Le sirene degli allarmi antiaerei hanno svegliato Angelina, 8 anni, anche quando, ormai al sicuro, non poteva sentirle più. “Brutti sogni”, spiega Mariia, la mamma.
Nel soggiorno della casa di Milano dove vivono, si presenta così: “Ho 42 anni, sono separata e ho quattro figli. Tre anni fa siamo scappati dalla guerra. Il maggiore si è arruolato volontario ed è rimasto là”.
Là è Černivci, città dell’Ucraina occidentale, dove dall’inizio del conflitto Progetto Arca sostiene una mensa sociale per profughi e sfollati di guerra.
Prosegue Mariia:
Era come vivere in un incubo. Le sirene giorno e notte, la fuga nei bunker, scuole e negozi chiusi. Avevo paura per la vita dei miei figli.
Il 2 marzo 2022, la partenza. Con solo uno zaino e qualche vestito di ricambio, Mariia sale su un pullman che, dopo due giorni di viaggio attraverso l’Europa, li porta a Milano:
Non sapevo dove stessimo andando, ma sapevo che era la scelta giusta per noi.
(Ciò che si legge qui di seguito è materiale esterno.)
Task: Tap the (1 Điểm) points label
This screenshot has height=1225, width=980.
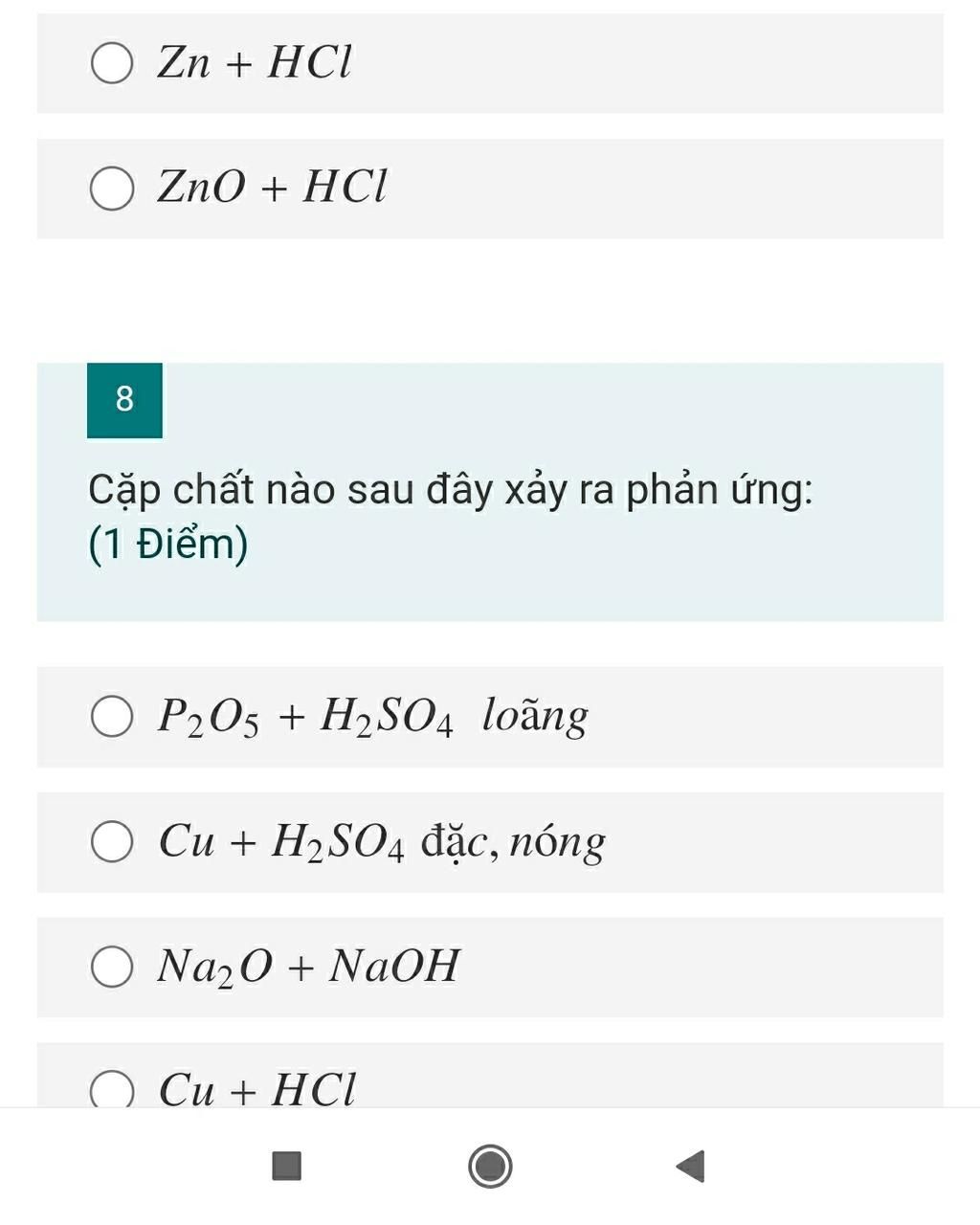Action: (x=168, y=545)
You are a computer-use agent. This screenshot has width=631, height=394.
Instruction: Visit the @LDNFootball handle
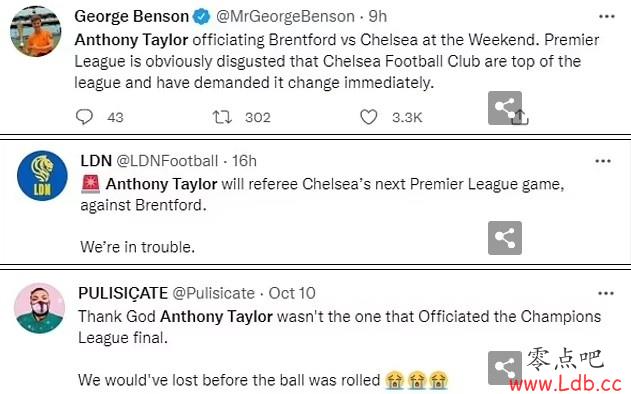coord(167,161)
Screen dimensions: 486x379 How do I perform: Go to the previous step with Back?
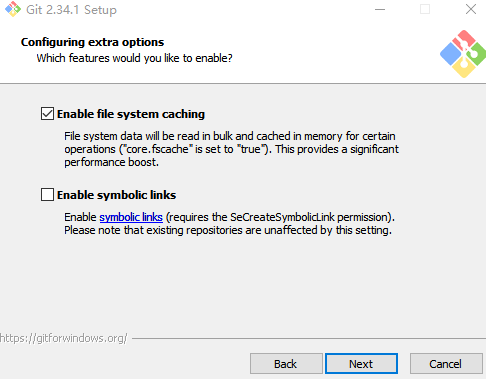point(286,364)
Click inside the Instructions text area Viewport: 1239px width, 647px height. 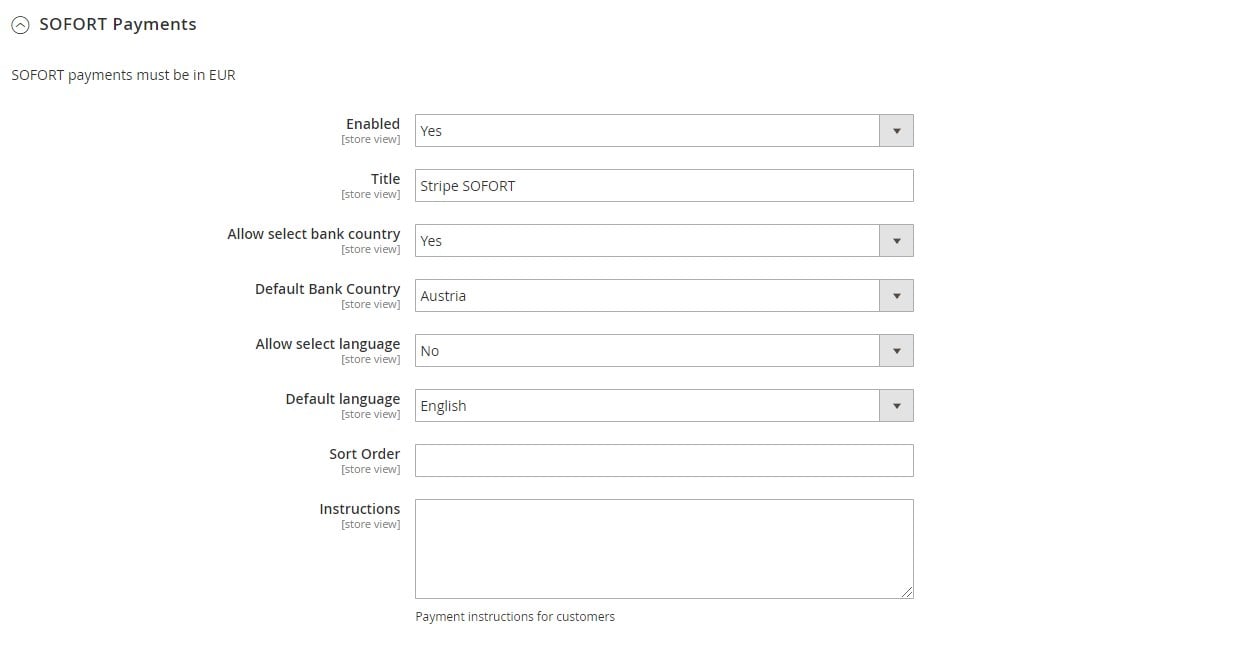[664, 549]
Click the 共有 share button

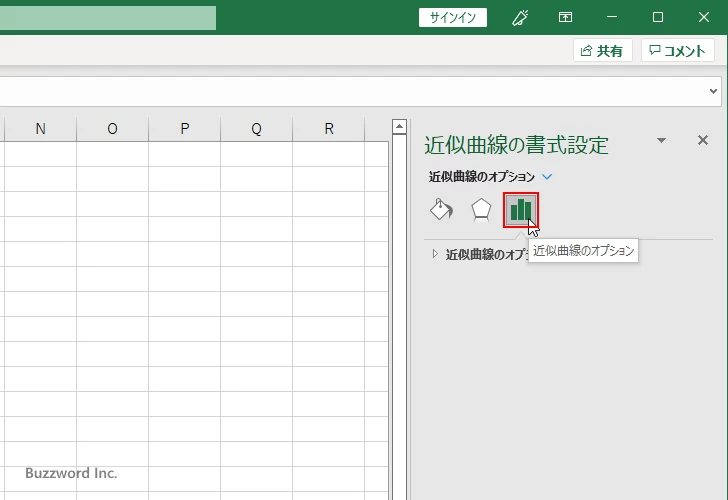click(602, 51)
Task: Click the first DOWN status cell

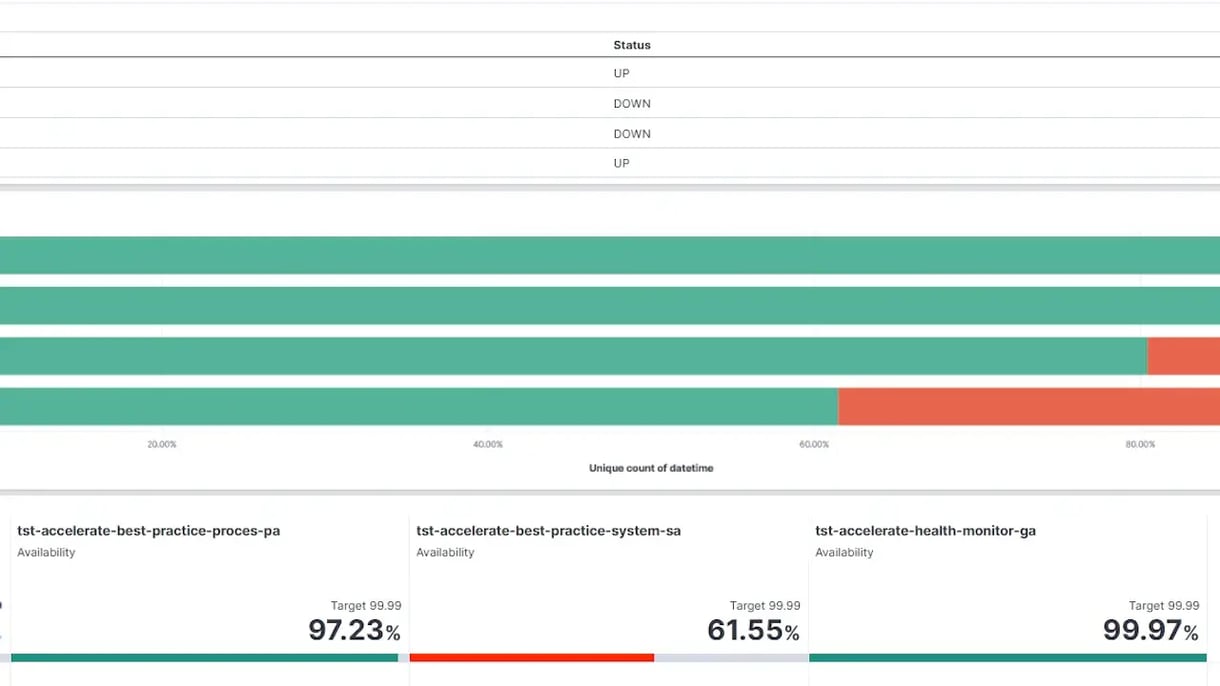Action: point(632,103)
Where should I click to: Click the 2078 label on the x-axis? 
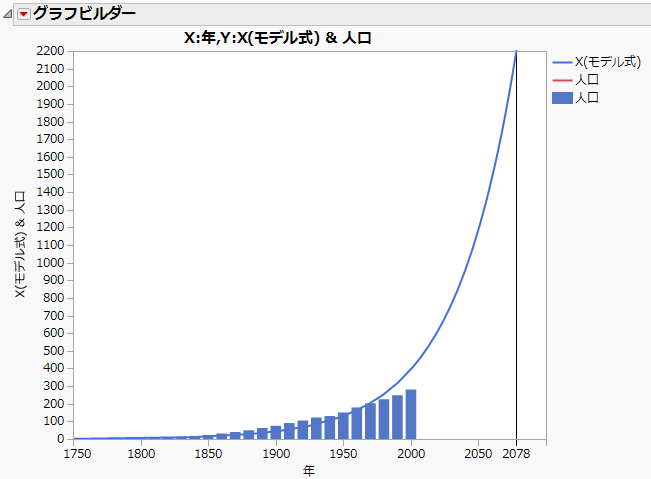tap(516, 454)
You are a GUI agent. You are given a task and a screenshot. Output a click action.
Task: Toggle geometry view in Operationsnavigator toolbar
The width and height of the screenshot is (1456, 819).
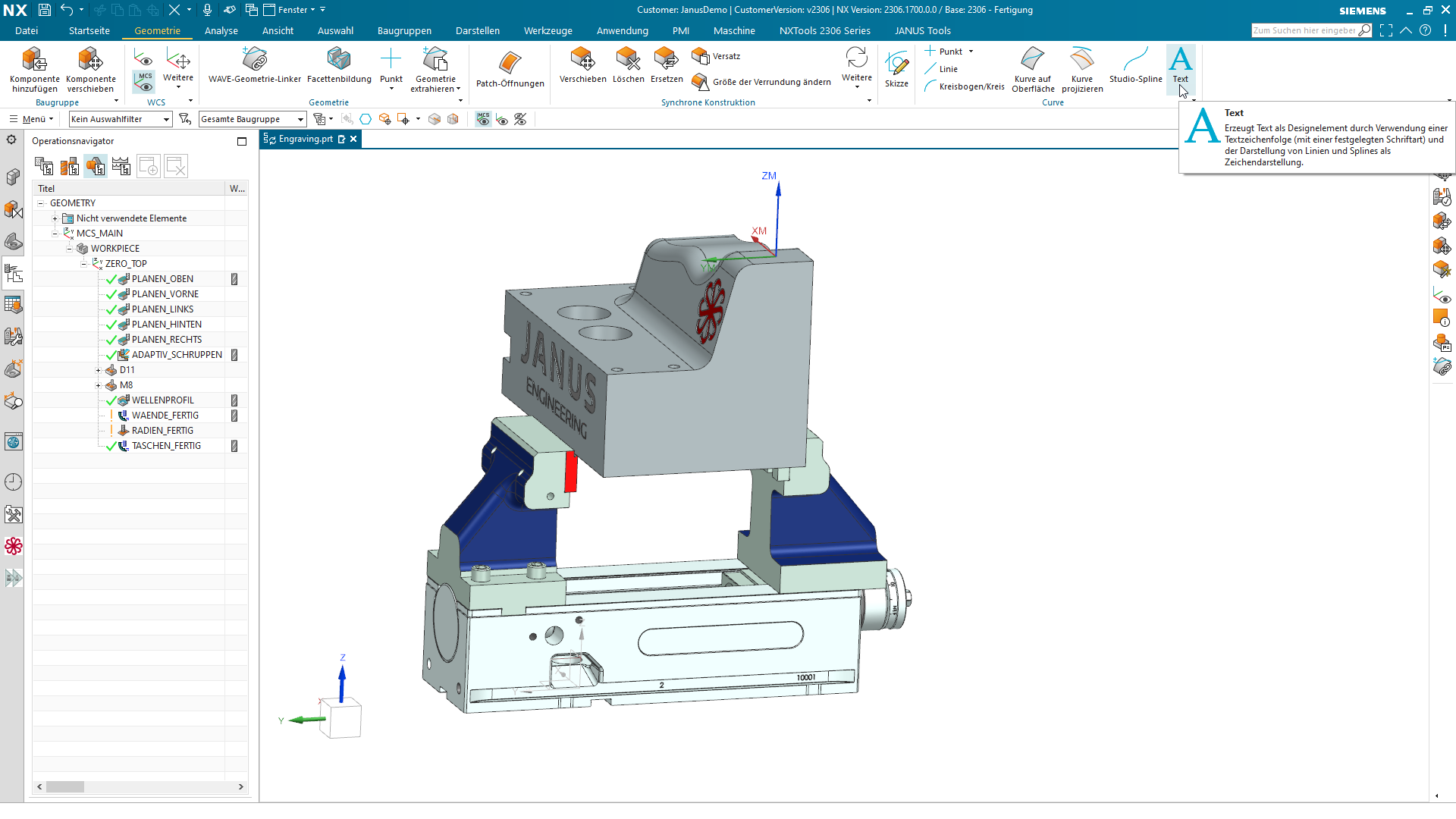tap(95, 166)
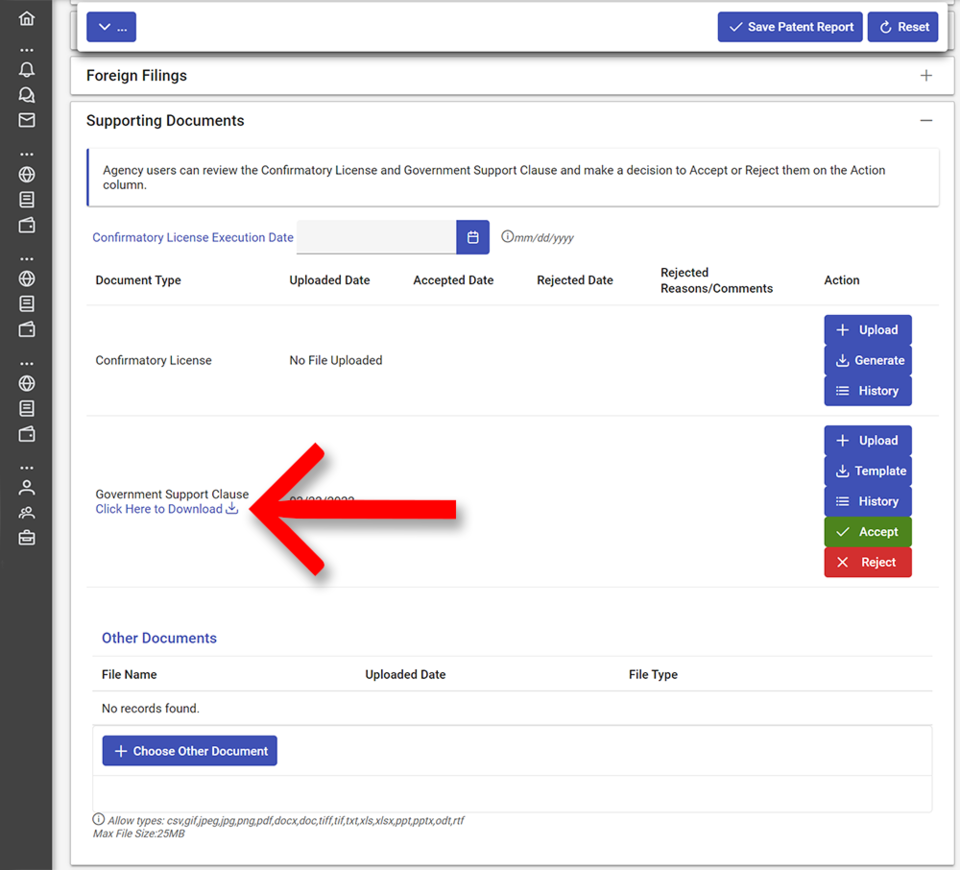This screenshot has height=870, width=960.
Task: Click the briefcase icon in sidebar
Action: point(27,538)
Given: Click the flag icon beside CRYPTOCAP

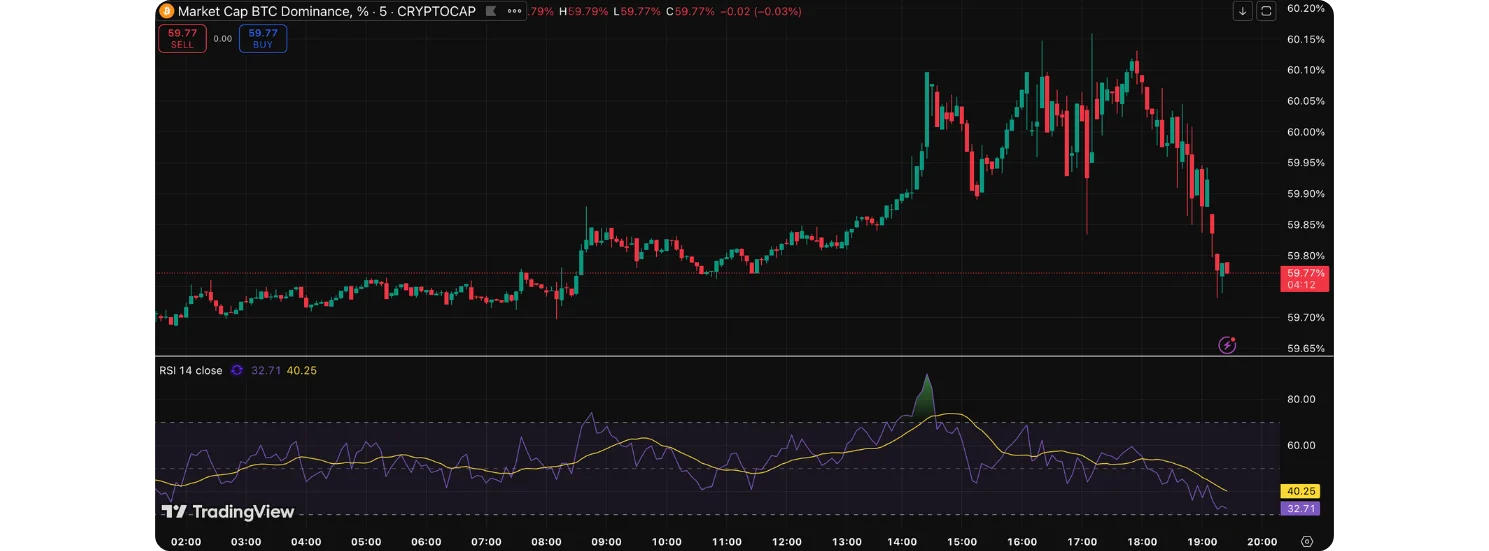Looking at the screenshot, I should tap(489, 11).
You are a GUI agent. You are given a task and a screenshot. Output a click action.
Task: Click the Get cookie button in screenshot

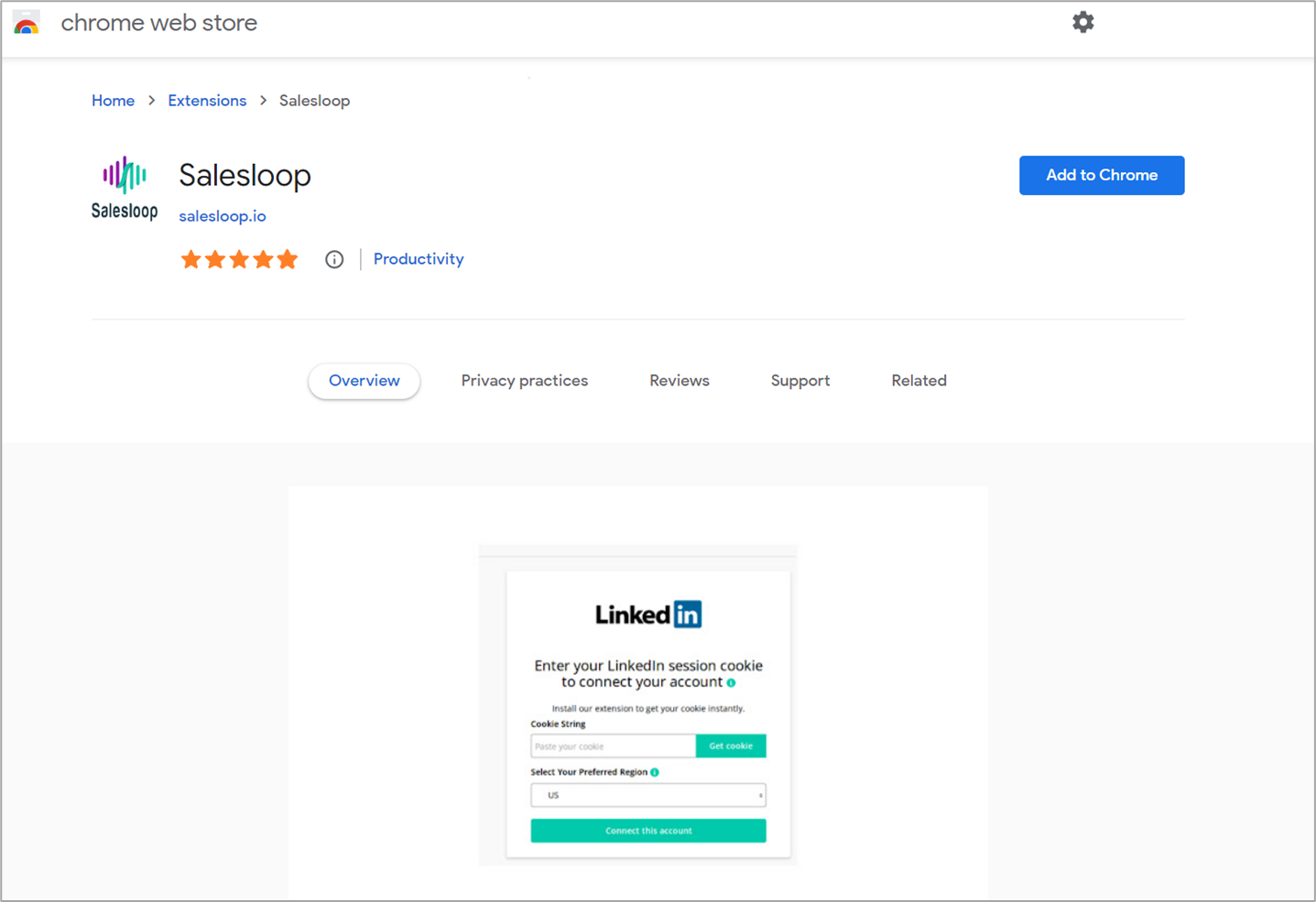[x=730, y=745]
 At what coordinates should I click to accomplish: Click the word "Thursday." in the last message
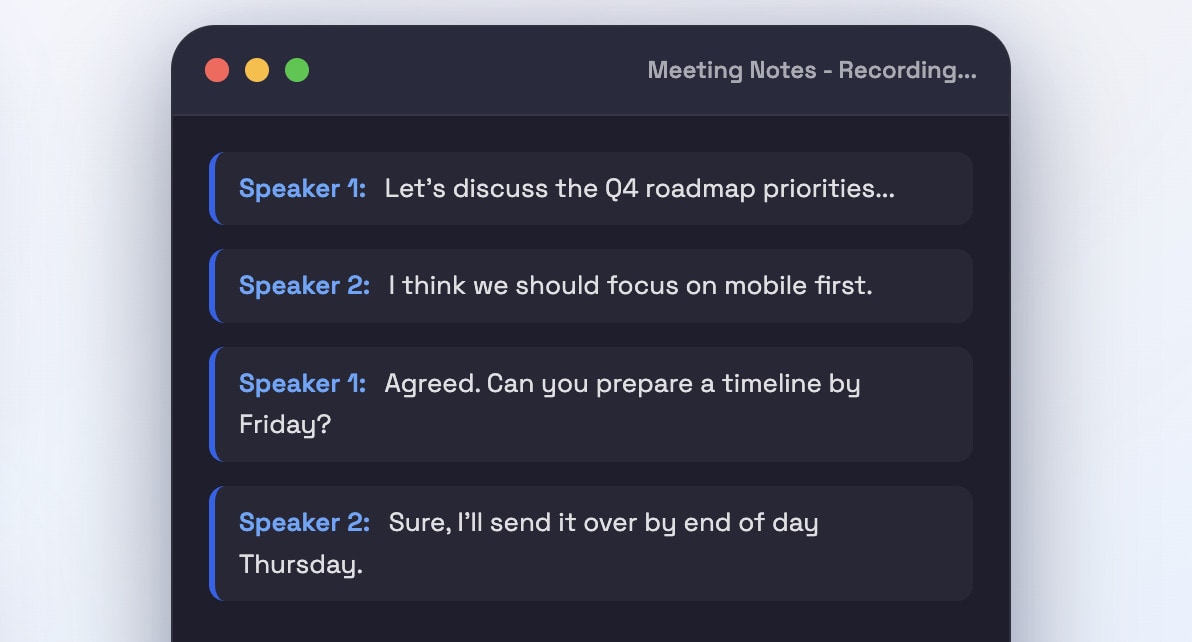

Potrebbe raccontare tutto ciò che la guerra le ha portato via, invece ricaccia più volte le lacrime e sceglie di parlare della sua nuova vita qui e delle persone che le si sono strette attorno. Carlotta, l’avvocatessa che l’ha messa in contatto con Progetto Arca. Clelia, che l’ha accolta in uno dei centri dove abbiamo dato protezione a centinaia di donne e bambini in fuga. E Nicola, che le ha aperto la porta di un nostro appartamento per famiglie in difficoltà. Tanti aiuti, che da soli non sarebbero bastati: la differenza l’hanno fatta il suo impegno e uno spirito di adattamento fuori dal comune.

Un pezzo alla volta, Mariia sta rimettendo insieme la sua vita. Oggi lavora come cameriera in un ristorante e ha appena concluso un corso per manager di sala. David, 19 anni, fa il pompiere e con i primi guadagni le ha regalato un abbonamento in palestra. Mariian, 10 anni, va a scuola e gioca a calcio e Angelina ha smesso di fare incubi: i suoi disegni sono pieni di arcobaleni e giardini fioriti. Anche Valentin, il figlio maggiore, è riuscito a raggiungerli. Porta addosso le ferite di una guerra che non farà più.
“Anche se ogni giorno sento mia mamma, che è rimasta a Černivci, qui mi sento a casa”, dice Mariia. Poi apre il frigo ed estrae una ciotola di borscht, la tradizionale minestra di barbabietole ucraina, invitandomi a pranzo. “Ti aiuto ad apparecchiare”.